Different exposure durations and assessment timing. Candidate interventions range from short intensive programmes (a few weeks of reading catch-up summer camps) to year-long or multi-year engagements; the delay between the end of treatment and the outcome assessment also varies. We do not adjust the reference effect for programme duration or assessment timing. An intervention that ran for one month and one that ran for twelve months are both compared on the learning difference they produced at endline, because that difference is what our identification strategy will use. Duration does matter for interpretation and prioritisation, because short programmes with measures soon after completion tend to produce larger per-unit-time effect sizes, and we may want to treat unusually large effects from brief exposures with additional scrutiny. We will account for duration in the prioritisation of studies for tracking, though not formally in the screening and candidate identification reported here.

Different grades and sub-populations targeted. There is evidence, primarily from the United States, that effect sizes tend to be larger in lower grades (Bloom et al. 2008) and where interventions target selected sub-populations rather than the full student body (Kraft 2020). We note them here as context for interpreting cross-study variation in the reference effect, though we do not condition on them in the screening.

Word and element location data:
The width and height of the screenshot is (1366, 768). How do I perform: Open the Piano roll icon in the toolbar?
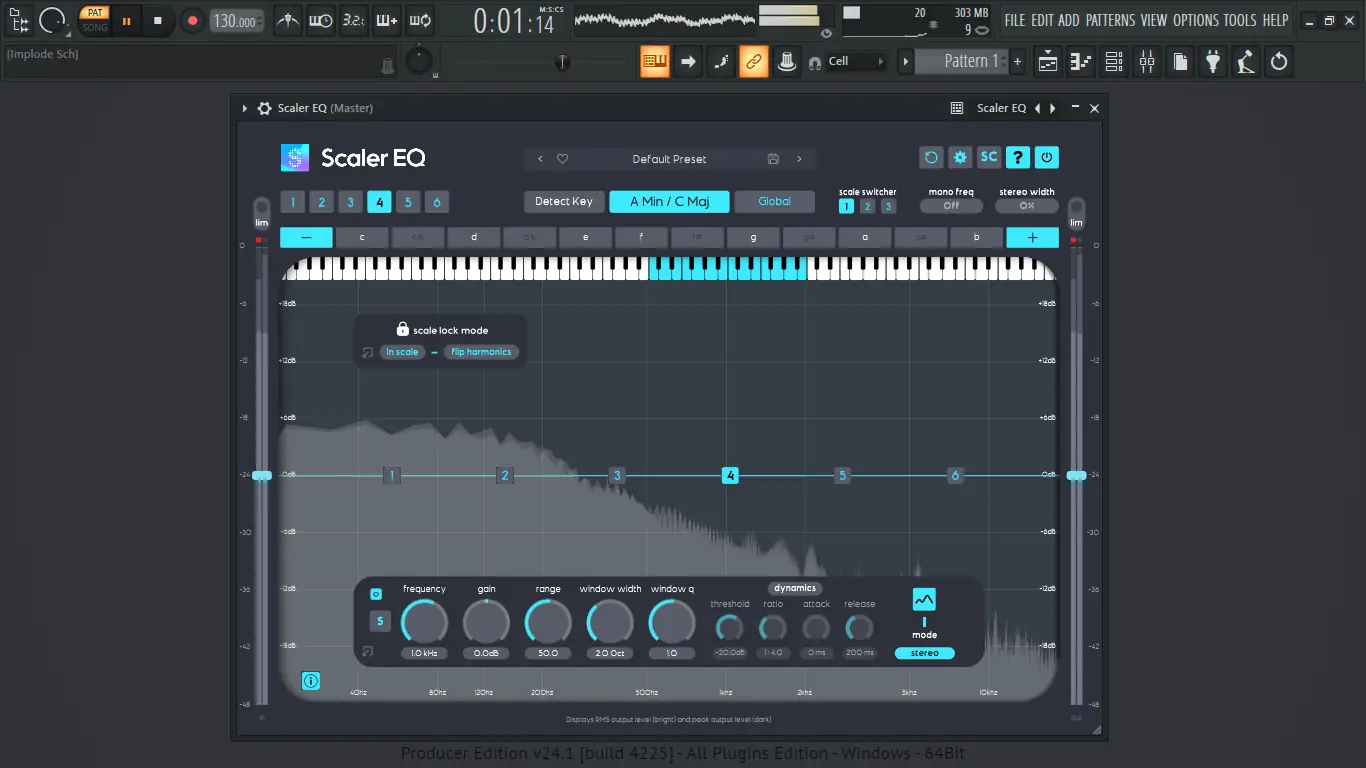click(1079, 61)
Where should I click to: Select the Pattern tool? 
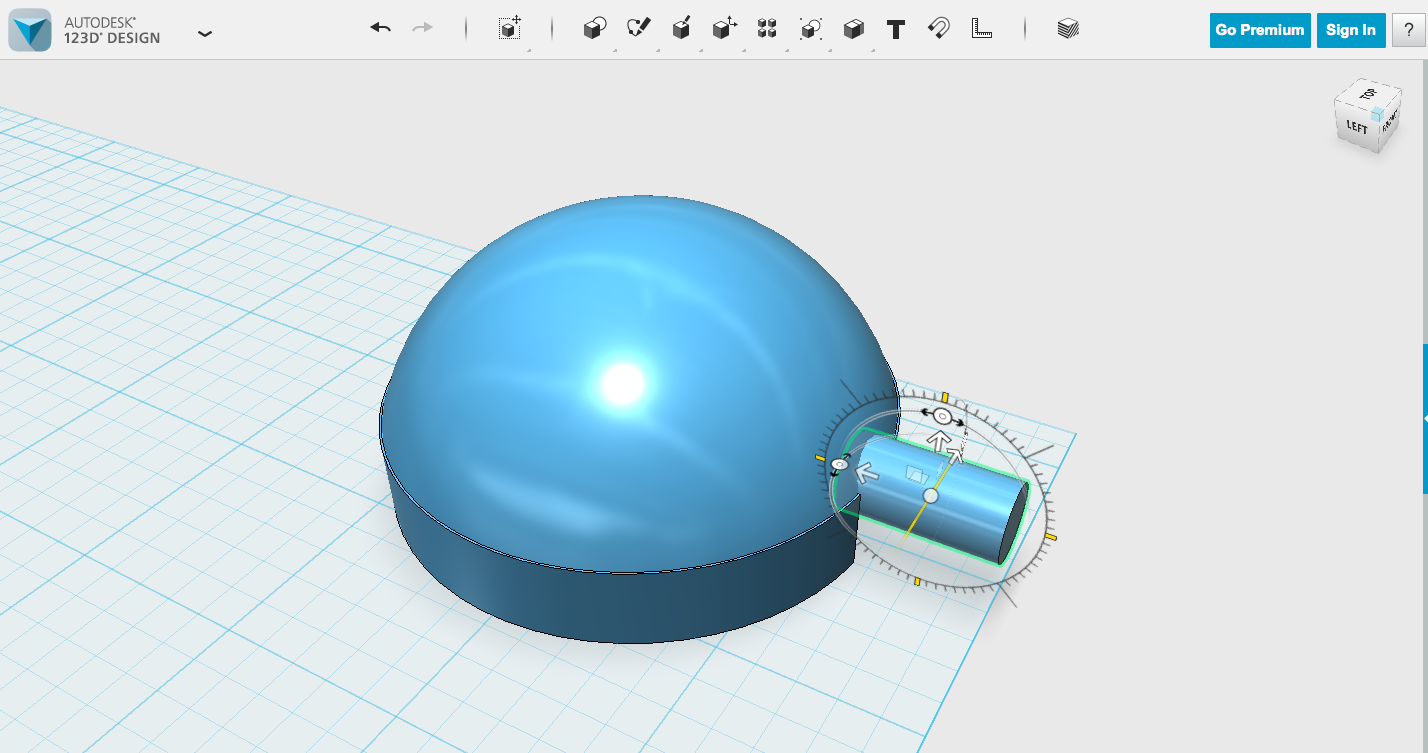767,28
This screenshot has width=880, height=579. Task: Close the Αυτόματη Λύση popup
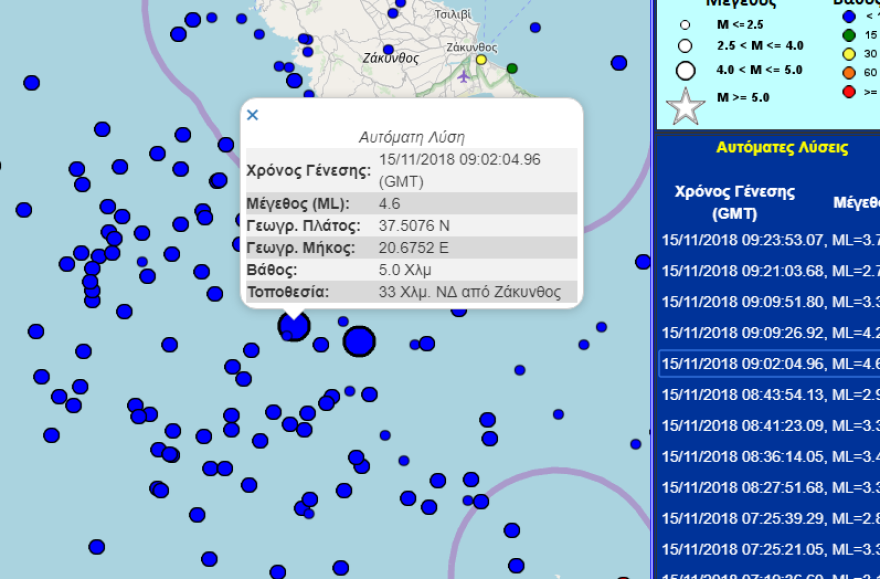[x=252, y=115]
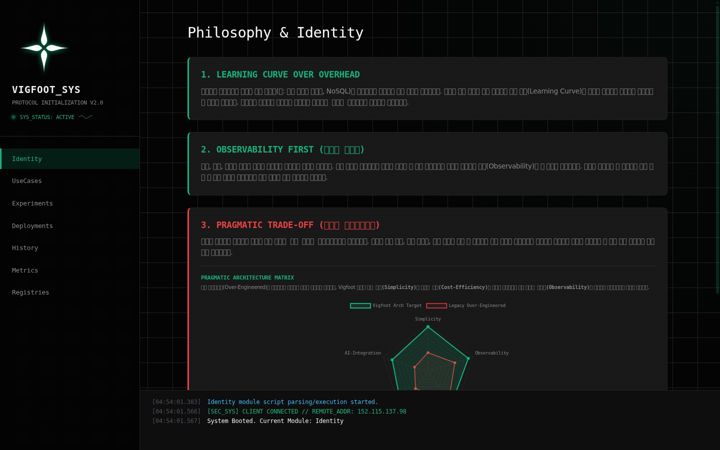Click the CLIENT CONNECTED log line

coord(307,411)
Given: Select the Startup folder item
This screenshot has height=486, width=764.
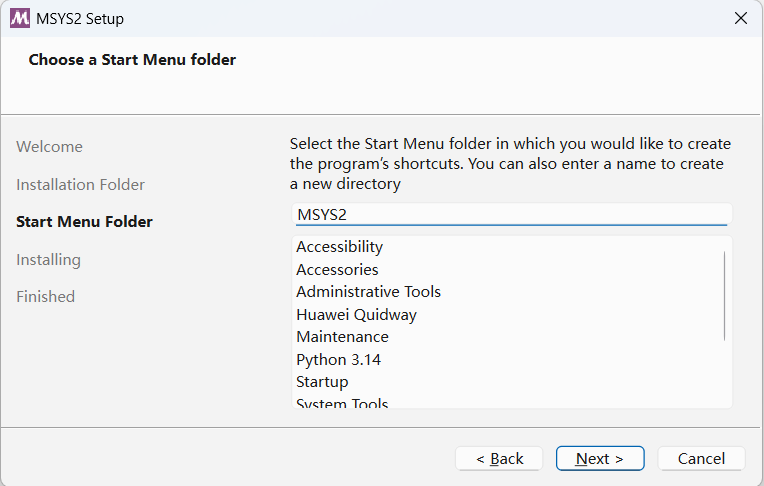Looking at the screenshot, I should click(x=322, y=382).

- _STATED PROBLEM 1_:
In the passage on intervention effect sizes, under what two conditions does the cited evidence say effect sizes tend to be larger?
- _STATED PROBLEM 2_:
Write the next part of the passage on intervention effect sizes, starting after its final sentence.

- _EXERCISE RESULT 1_:
Effect sizes tend to be larger in lower grades and where interventions target selected sub-populations rather than the full student body.

- _EXERCISE RESULT 2_:
Domain coverage of reference effect. The screening criteria (Section 6) require at least one literacy outcome, and the reference effect reported in Tables 3 and 4 is always a literacy measure. Several candidate programmes also raised numeracy, and those effects are recorded in the Candidate Studies Dataset. We take a literacy reference effect because that gives us the best chance of a single comparable first-stage measure. Early-grade reading was the focus of the foundational skills research that produced the oldest cohorts in the candidate set, and it remains the domain with the deepest experimental evidence base. How to combine cross-domain information into a single first stage is a question we are addressing in the meta-analysis modelling.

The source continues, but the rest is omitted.